Staring at her, he said uneasily: ‘It will be awkward—very awkward.’

‘I don’t think it will be too difficult, Mr Morganthal. Miss Wygate is fully competent to deal with things. I shall leave her my notes and full instructions. Mr Cornwall can attend to the Ascher Merger.’

Still uneasily he asked:

‘You’re not ill, or anything?’

He couldn’t imagine Miss Scheele being ill. Even germs respected Anna Scheele and kept out of her way.
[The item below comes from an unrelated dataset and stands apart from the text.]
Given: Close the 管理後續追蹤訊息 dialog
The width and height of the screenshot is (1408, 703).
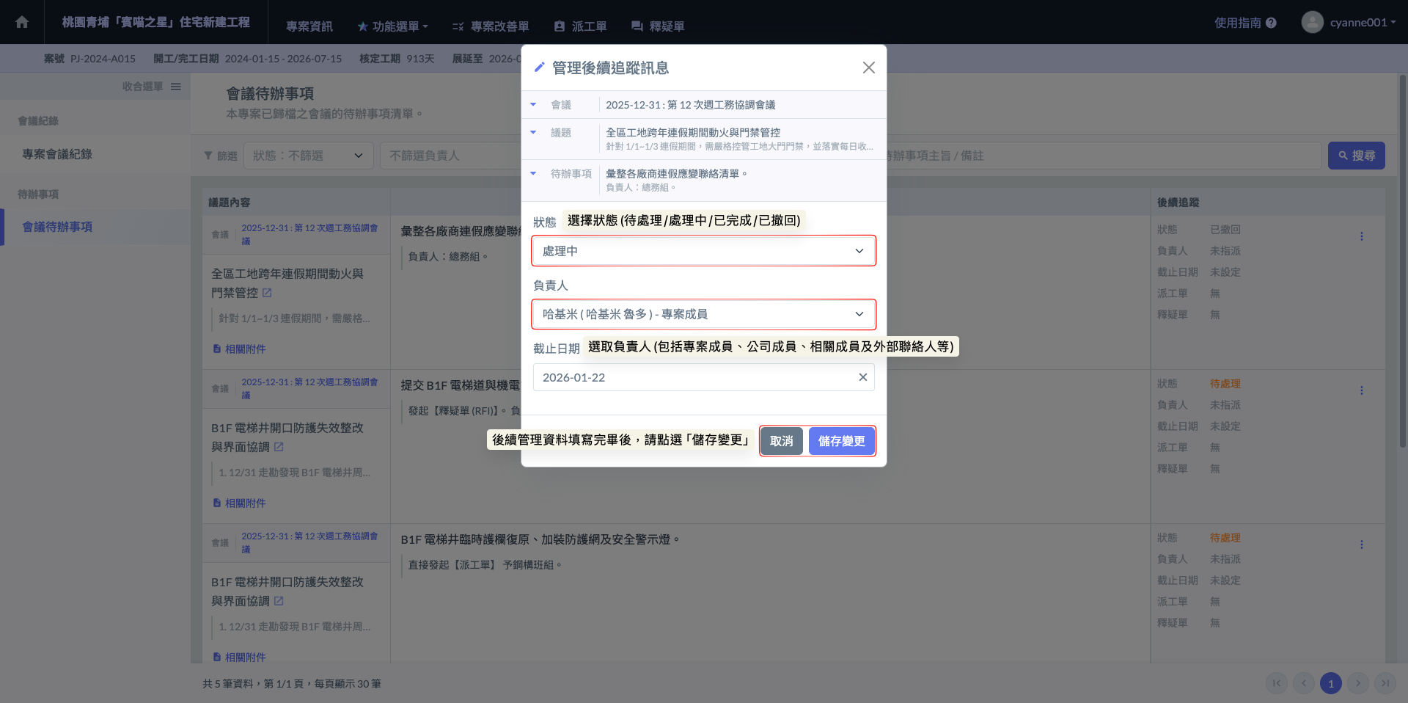Looking at the screenshot, I should point(868,68).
‘Oh no, Mr Morganthal. I want to go to London to see my sister there.’

‘Your sister?’ He didn’t know she had a sister. He had never conceived of Miss Scheele as having any family or relations. She had never mentioned having any. And here she was, casually referring to a sister in London. She had been over in London with him last fall but she had never mentioned having a sister then.

With a sense of injury he said:

‘I never knew you had a sister in England?’

Miss Scheele smiled very faintly.

‘Oh yes, Mr Morganthal. She is married to an Englishman connected with the British Museum. It is necessary for her to undergo a very serious operation. She wants me to be with her. I should like to go.’

In other words, Otto Morganthal saw, she had made up her mind to go.

He said grumblingly, ‘All right, all right … Get back as soon as you can. I’ve never seen the market so jumpy. All this damned Communism. War may break out at any moment. It’s the only solution, I sometimes think. The whole country’s riddled with it—riddled with it. And now the President’s determined to go to this fool conference at Baghdad. It’s a put-up job in my opinion. They’re out to get him. Baghdad! Of all the outlandish places!’

‘Oh I’m sure he’ll be very well guarded,’ Miss Scheele said soothingly.

‘They got the Shah of Persia last year, didn’t they? They got Bernadotte in Palestine. It’s madness—that’s what it is—madness.

‘But then,’ added Mr Morganthal heavily, ‘all the world is mad.’